◆ DATA EXCERPTS:
+--

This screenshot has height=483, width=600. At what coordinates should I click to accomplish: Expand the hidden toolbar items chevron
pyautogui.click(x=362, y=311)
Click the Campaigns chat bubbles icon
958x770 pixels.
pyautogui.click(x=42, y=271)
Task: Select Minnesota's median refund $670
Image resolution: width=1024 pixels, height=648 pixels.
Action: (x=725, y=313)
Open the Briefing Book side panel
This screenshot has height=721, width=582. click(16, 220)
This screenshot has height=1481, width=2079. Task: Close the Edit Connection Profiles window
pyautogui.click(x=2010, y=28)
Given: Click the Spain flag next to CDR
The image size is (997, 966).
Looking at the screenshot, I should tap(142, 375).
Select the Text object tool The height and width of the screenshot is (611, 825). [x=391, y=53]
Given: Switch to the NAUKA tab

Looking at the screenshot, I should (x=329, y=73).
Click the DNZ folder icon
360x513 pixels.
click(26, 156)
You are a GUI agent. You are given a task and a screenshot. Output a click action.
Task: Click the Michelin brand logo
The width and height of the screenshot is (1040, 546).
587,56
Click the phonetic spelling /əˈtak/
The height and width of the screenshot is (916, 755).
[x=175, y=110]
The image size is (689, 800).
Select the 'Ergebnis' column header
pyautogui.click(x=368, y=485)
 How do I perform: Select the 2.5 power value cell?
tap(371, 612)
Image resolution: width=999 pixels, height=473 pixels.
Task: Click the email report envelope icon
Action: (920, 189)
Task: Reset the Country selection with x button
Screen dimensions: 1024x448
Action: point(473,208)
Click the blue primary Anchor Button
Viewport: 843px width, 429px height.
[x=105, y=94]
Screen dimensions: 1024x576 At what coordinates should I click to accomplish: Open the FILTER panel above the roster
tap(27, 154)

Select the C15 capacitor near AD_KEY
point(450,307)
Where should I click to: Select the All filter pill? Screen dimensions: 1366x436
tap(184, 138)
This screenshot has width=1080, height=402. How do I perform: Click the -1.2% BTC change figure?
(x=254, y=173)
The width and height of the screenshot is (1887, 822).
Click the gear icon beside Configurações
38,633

+--

◆ WRITTEN EXERCISE:
Output the lines from the one containing "This screenshot has width=1080, height=402." through the end of the lines as a numbered list, omitting any blank lines.

◆ RESPONSE:
1. This screenshot has width=1080, height=402. How do I perform: Click the -1.2% BTC change figure?
2. (x=254, y=173)
3. The width and height of the screenshot is (1887, 822).
4. Click the gear icon beside Configurações
5. 38,633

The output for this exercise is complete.